SPSL Names New Business Development Manager

Scour Prevention Systems Ltd appointed Tim Smith as business development manager to their growing team.

Tim was previously sales manager at leading offshore wind industry service provider CWind. Prior to that he was business development manager at Fendercare, where he played a leading role in developing the company’s activities in the renewables sector, leading to the establishment of the James Fisher Renewables division.

John Balch, executive chairman of Scour Prevention Systems, said: “We’re absolutely delighted to welcome Tim to the team. His skillset will perfectly complement the expertise of our existing team and allow us to accelerate commercial sales of our field-proven product.”

Last year the company successfully completed offshore demonstrations of their innovative scour solution on E.ON’s Scroby Sands wind farm off the Norfolk coast. Scour Prevention Mats are now endorsed by E.ON and commercially available to the global offshore market.

Tim Smith said: “I have high hopes for the future of SPSL and can’t wait to get started in my new role. I’m really excited to start working with the company at such a key stage of its development and hope to make a real impact on developing new opportunities for the company.”

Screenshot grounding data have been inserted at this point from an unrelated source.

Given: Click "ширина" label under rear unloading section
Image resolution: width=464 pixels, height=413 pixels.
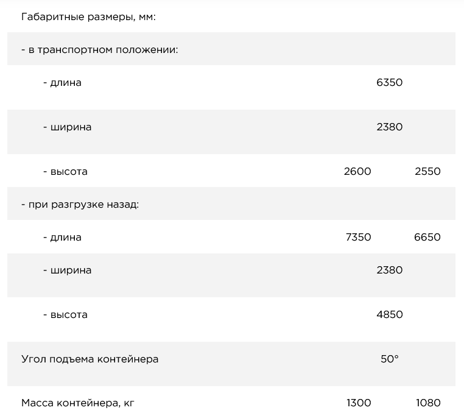Looking at the screenshot, I should click(67, 270).
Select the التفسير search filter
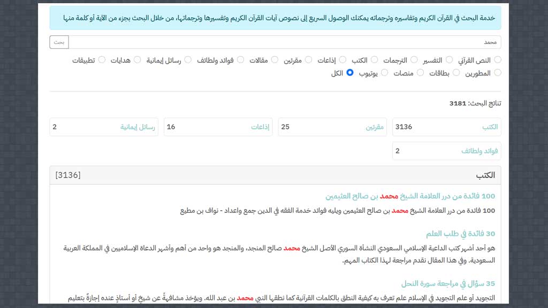548x308 pixels. (x=450, y=59)
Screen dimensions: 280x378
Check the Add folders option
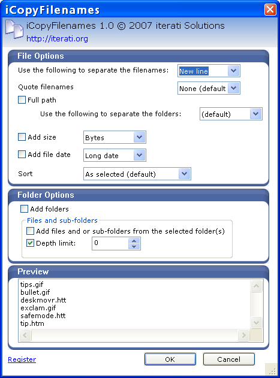point(24,208)
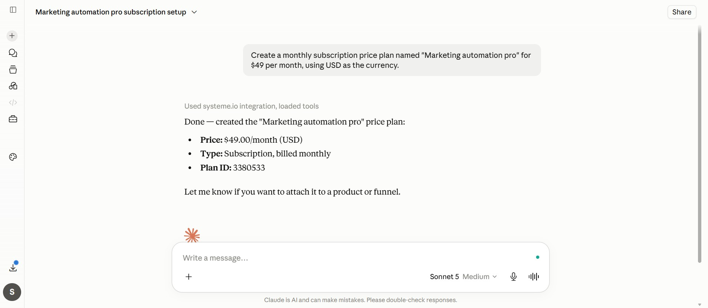Open the Chats list icon
Viewport: 708px width, 308px height.
pos(13,53)
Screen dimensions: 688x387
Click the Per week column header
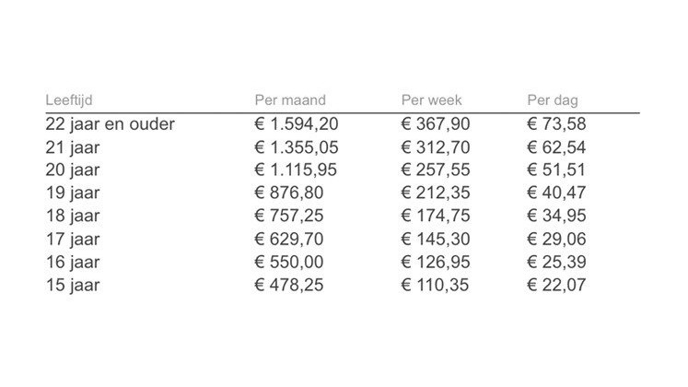pyautogui.click(x=431, y=100)
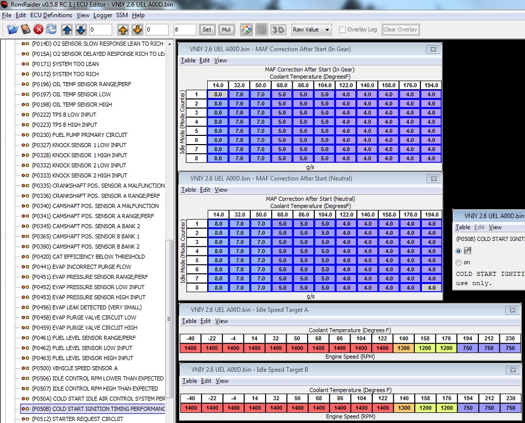
Task: Open the ECU Definitions menu
Action: pos(52,15)
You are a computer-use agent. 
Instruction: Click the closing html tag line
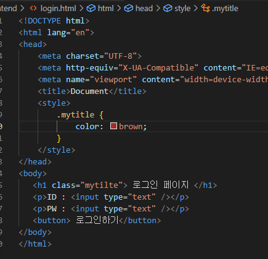click(35, 244)
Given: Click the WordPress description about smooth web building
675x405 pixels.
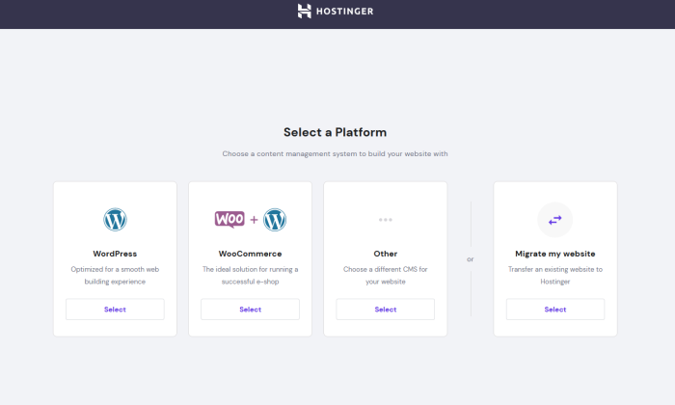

Tim will represent SPSL on the company’s exhibition stand at the Southern North Sea SNS2014 conference on the March 5th and 6th at the Norfolk Showground. SNS2014 is the most important conference for the offshore energy industry in the East of England and is set to be the largest conference delivered by East of England Energy Group.

SPL, based at OrbisEnergy in Lowestoft, has developed an innovative and patented solution to remediate and eliminate scour around offshore structures and over cables, which is recognised as a significant problem within the offshore energy industry.

Scour Prevention Mats consist of a matrix of end-of-life vehicle tyres which stabilise the seabed to stop scour. Scour is caused by the flow of water speeding up around an object, causing a hole to form in the seabed around the object’s base, which gets progressively deeper. If left unchecked this can affect a structure’s integrity and damage its foundations.